**** Dataset content ****

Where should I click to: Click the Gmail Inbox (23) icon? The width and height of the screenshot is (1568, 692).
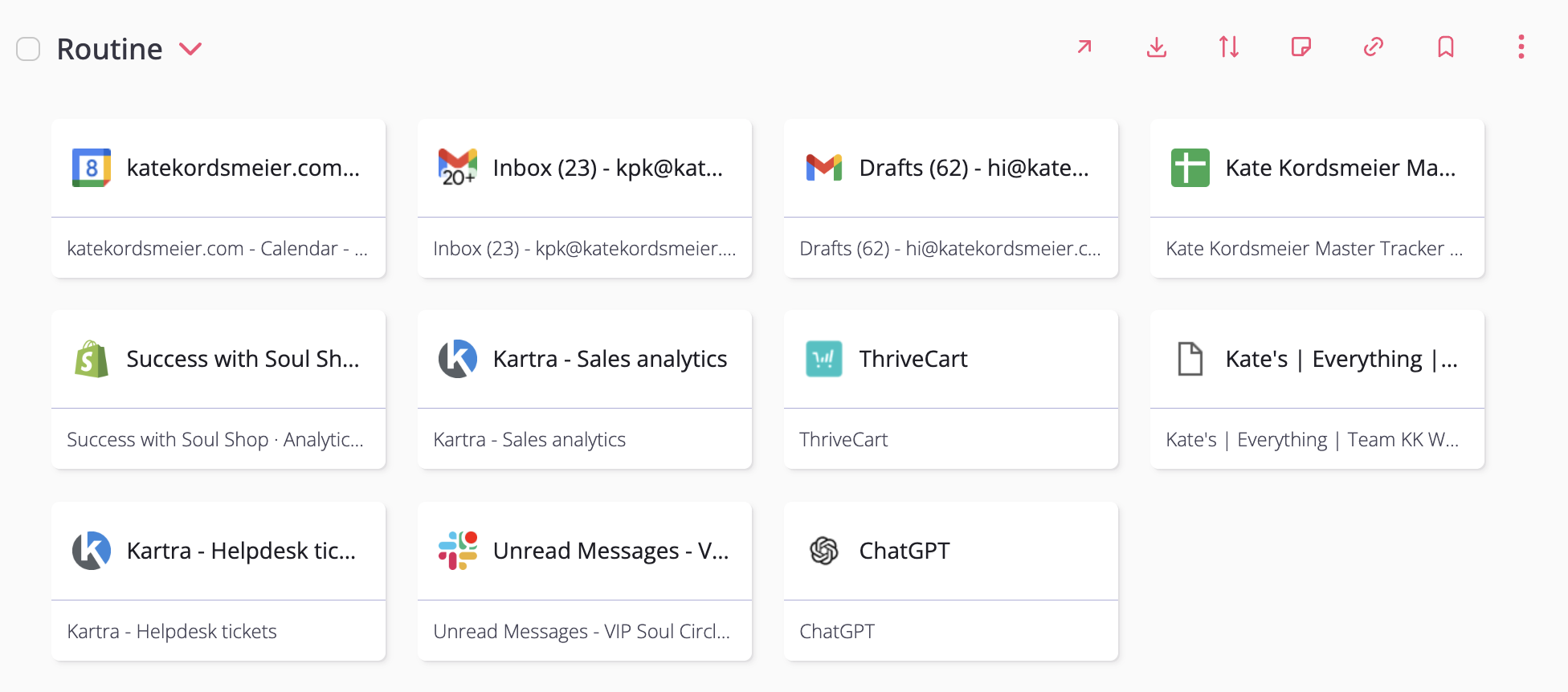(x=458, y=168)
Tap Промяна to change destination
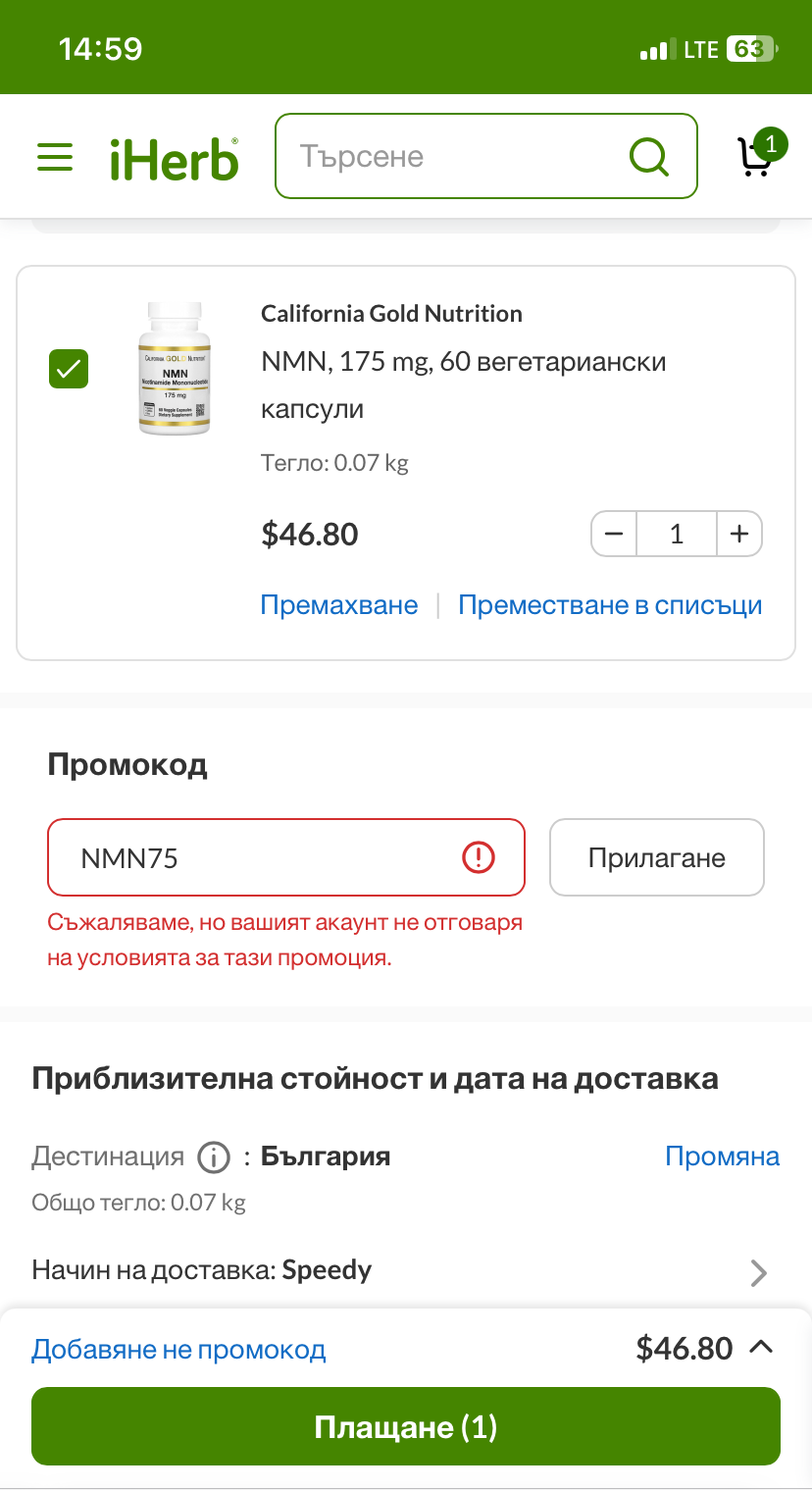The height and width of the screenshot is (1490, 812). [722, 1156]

****
**** Dataset content ****

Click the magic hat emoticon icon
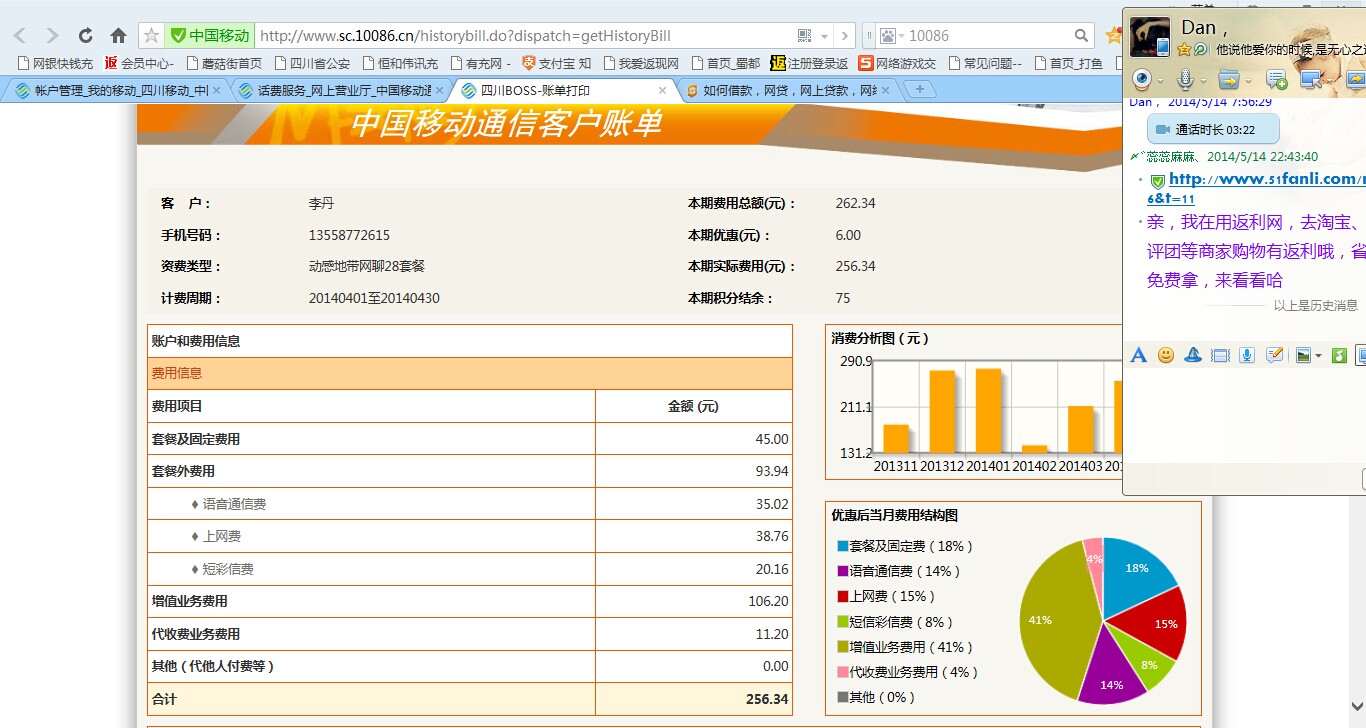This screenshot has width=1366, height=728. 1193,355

****

• Work to complete
Reproduce the records in the part that opens with the line containing "Where should I" and closes with the line containing "The height and", changing "destination" to "location" and leaving everything else unchanged. Omit the pictures from your answer.

• Written solution
Where should I click to: Click the Gmail Inbox (23) icon? The width and height of the screenshot is (1568, 692).
(x=458, y=168)
Tap Промяна to change location
The height and width of the screenshot is (1490, 812). [722, 1156]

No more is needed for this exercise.